= EXERCISE AIM =
Copy each line of the entries below that contains the string "screenshot".

= MATERIAL TO PROCESS =
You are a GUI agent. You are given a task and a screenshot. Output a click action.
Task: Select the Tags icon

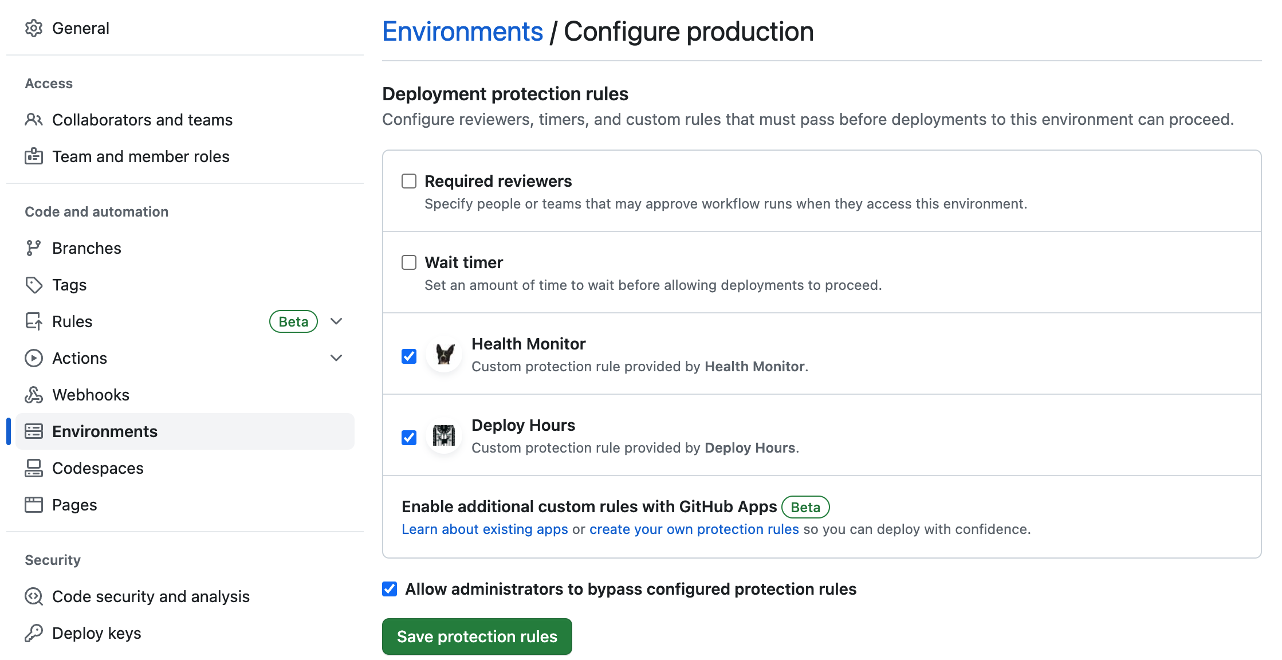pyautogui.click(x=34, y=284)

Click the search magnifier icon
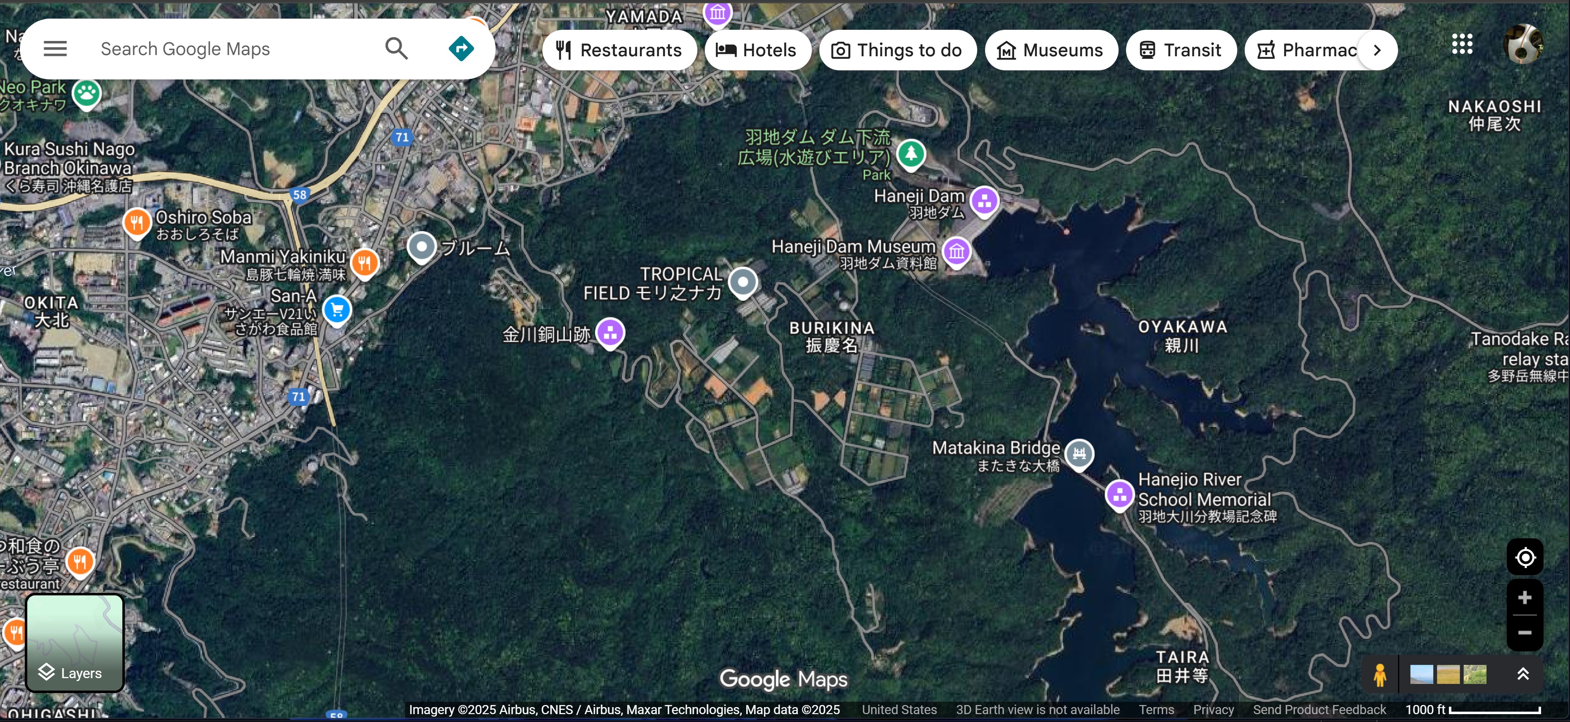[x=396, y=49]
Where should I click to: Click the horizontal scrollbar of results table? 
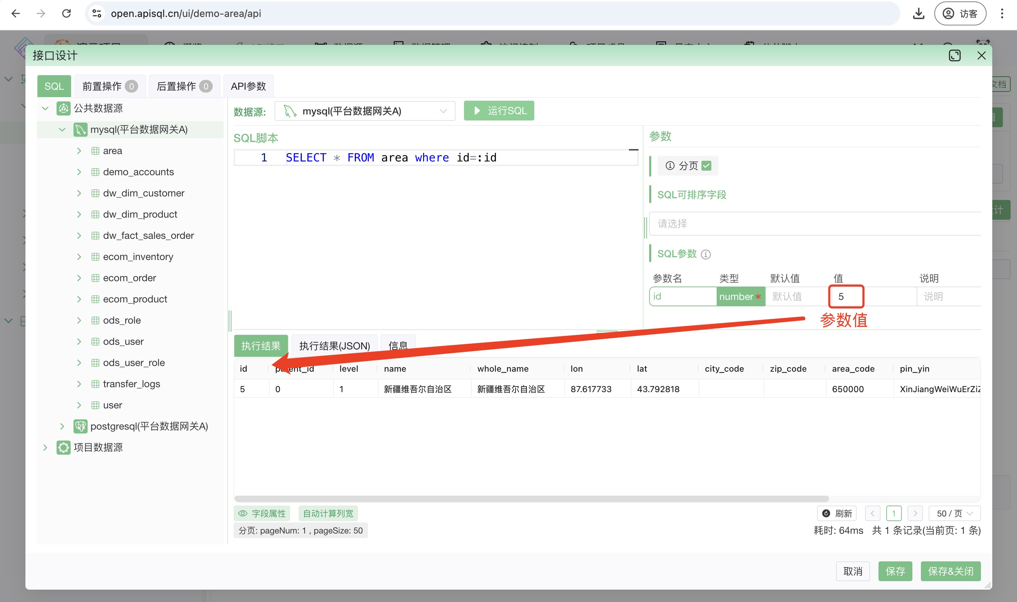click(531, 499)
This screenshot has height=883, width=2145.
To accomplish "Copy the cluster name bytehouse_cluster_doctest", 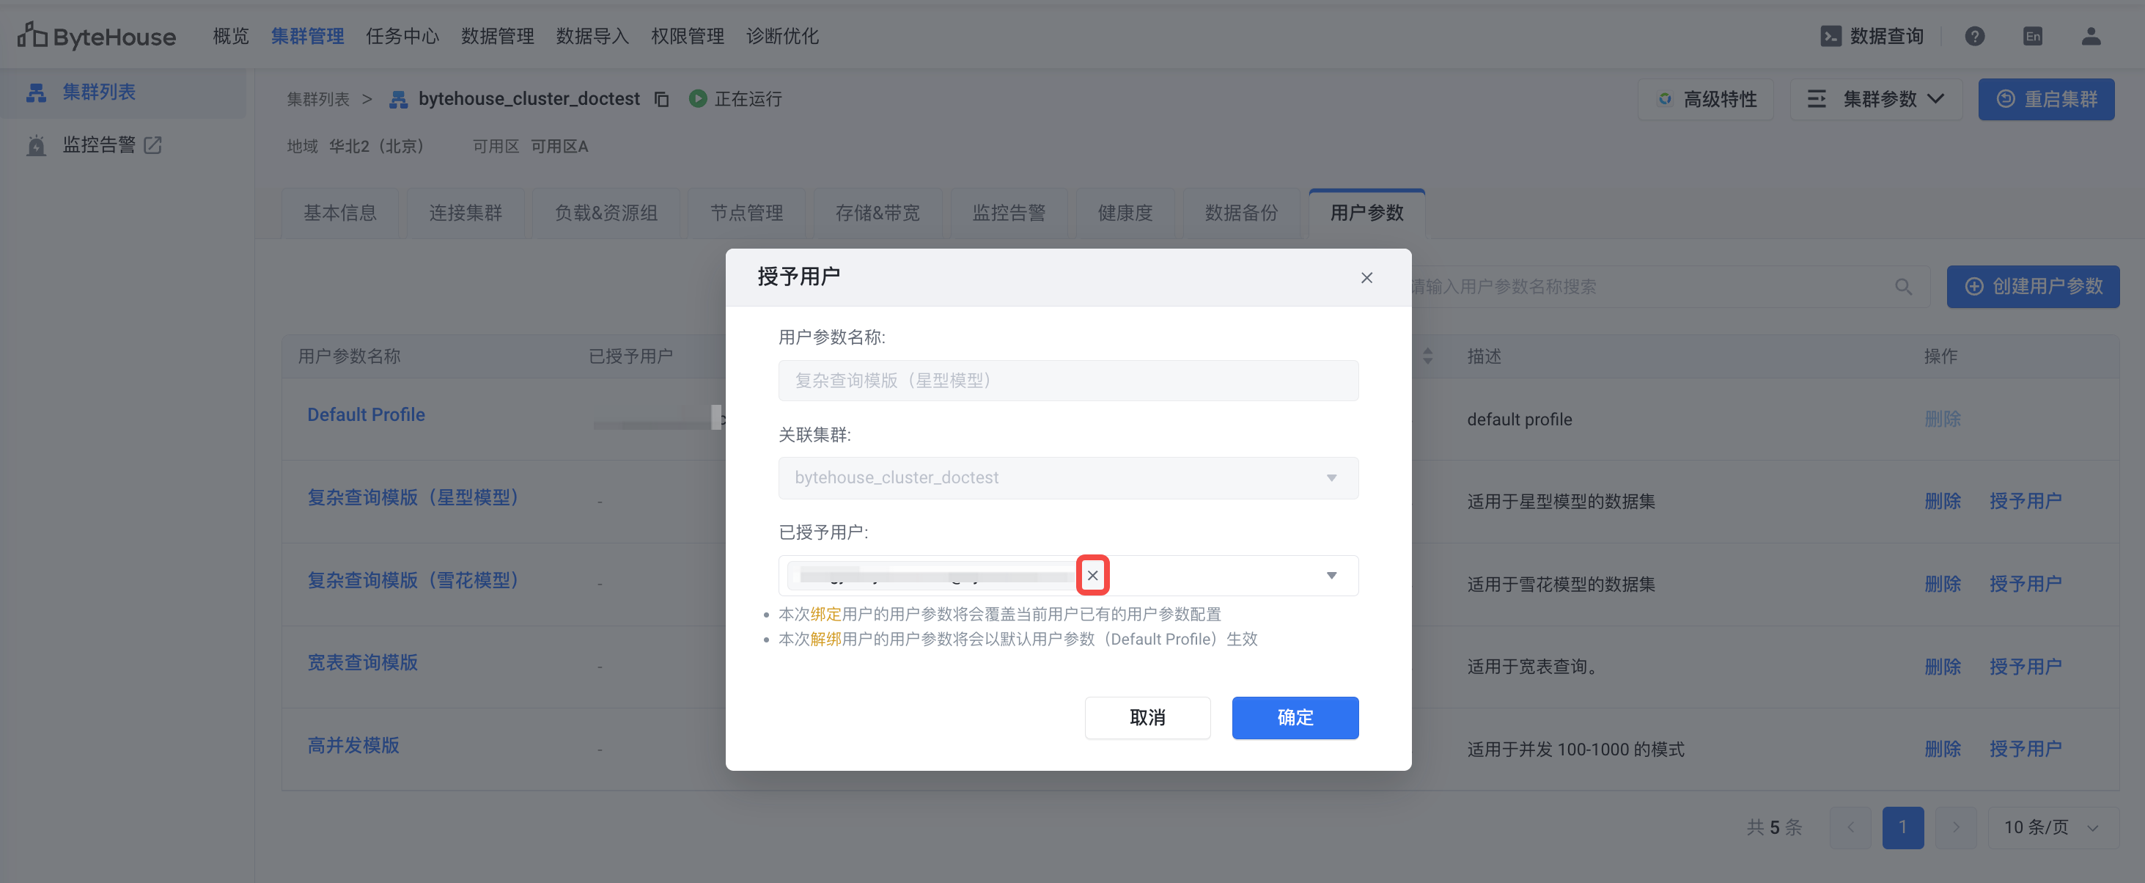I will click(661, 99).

= SOLUTION TO THE PROBLEM =
You are a GUI agent. You are given a task and a screenshot. Output a click action.
This screenshot has height=883, width=2145.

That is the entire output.